Quick one about issue fields (apps)

Can a Connect app programmatically change the name of an issue field that it specified in the descriptor?

Is PUT /rest/api/3/field/{fieldId} the way to do that? The documentation doesn’t say.

Hello @david.pinn

Yes, sending a PUT request to the Update custom field endpoint is how you change the name, description or searcherKey of a custom field.

You cannot change built-in fields, only custom fields.

I went ahead and coded this up. Unfortunately, it appears that an app cannot rename its own fields if those fields were created via a jiraIssueFields module.

HTTP 400: The custom field is locked.

At the very least, there’s a documentation inadequacy here.

Is there any mechanism for programmatically renaming fields created via jiraIssueFields modules?

Are you positive it is a custom field that you created via your Connect app, and not some other app / plugin / part of Jira itself?

It seems that custom issue field created by your Connect app has been set with a locked state to prevent other apps / REST API sessions from changing it.

You may have to delete your custom issue field, then create a new one with the desired name / description, then modify your Connect app to allow for the change.

The REST API documentation says that:

Connect app scope required* : ADMIN

… so it could be you’re not executing the PUT with sufficiently high enough privs?

If you search this forum or Google “jira cloud issue field locked” you will see lots of threads on the nature of locked custom fields that might get you closer to the answer.

Yes.

It appears that all fields created by jiraIssueFields modules are locked.
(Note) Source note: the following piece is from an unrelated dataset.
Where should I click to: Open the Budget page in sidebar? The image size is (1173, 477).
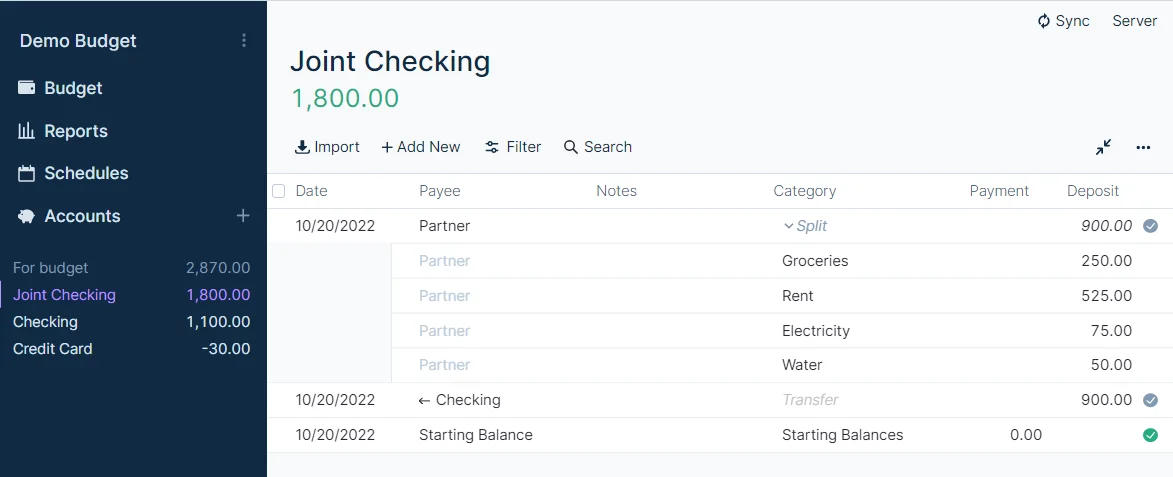point(73,88)
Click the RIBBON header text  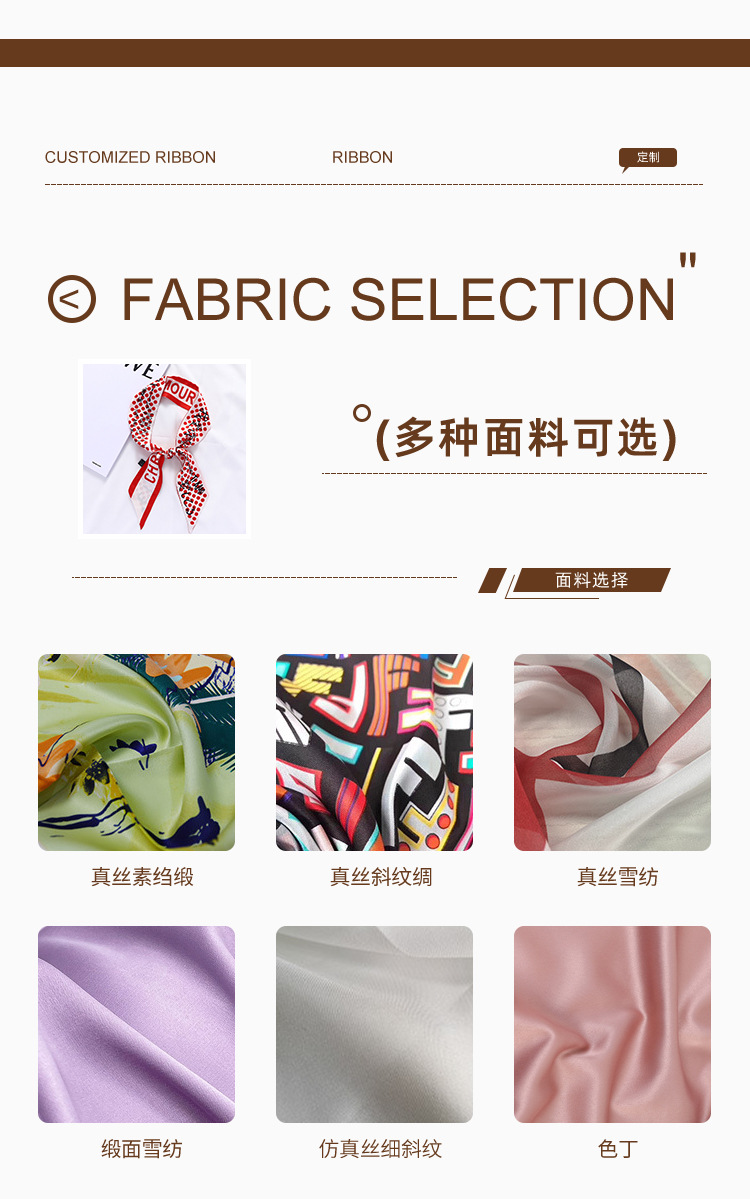click(362, 158)
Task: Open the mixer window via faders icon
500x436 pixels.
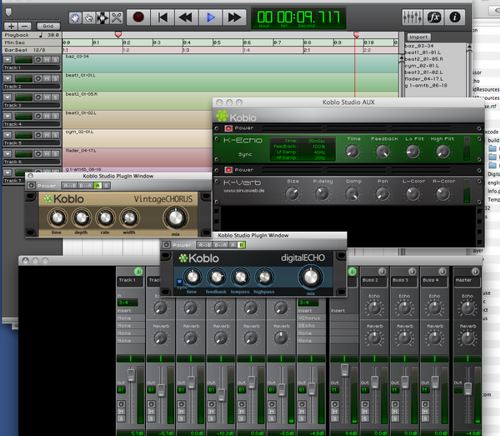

What I want is for my custom field to have a different name on each tenant’s Jira instance. Thus the need to rename it.

No. My app has ADMIN and ACT_AS_USER scope. I’m executing the PUT operation under the identity of my app.

OK, I get the full context now. I think you’re going to need to liaise with Atlassian how to go about changing that field’s name / description in Jira Cloud, for each single client instance. I remember reading articles on how to do it for Jira SERVER that required altering it at the database level, which isn’t allowed in Jira Cloud.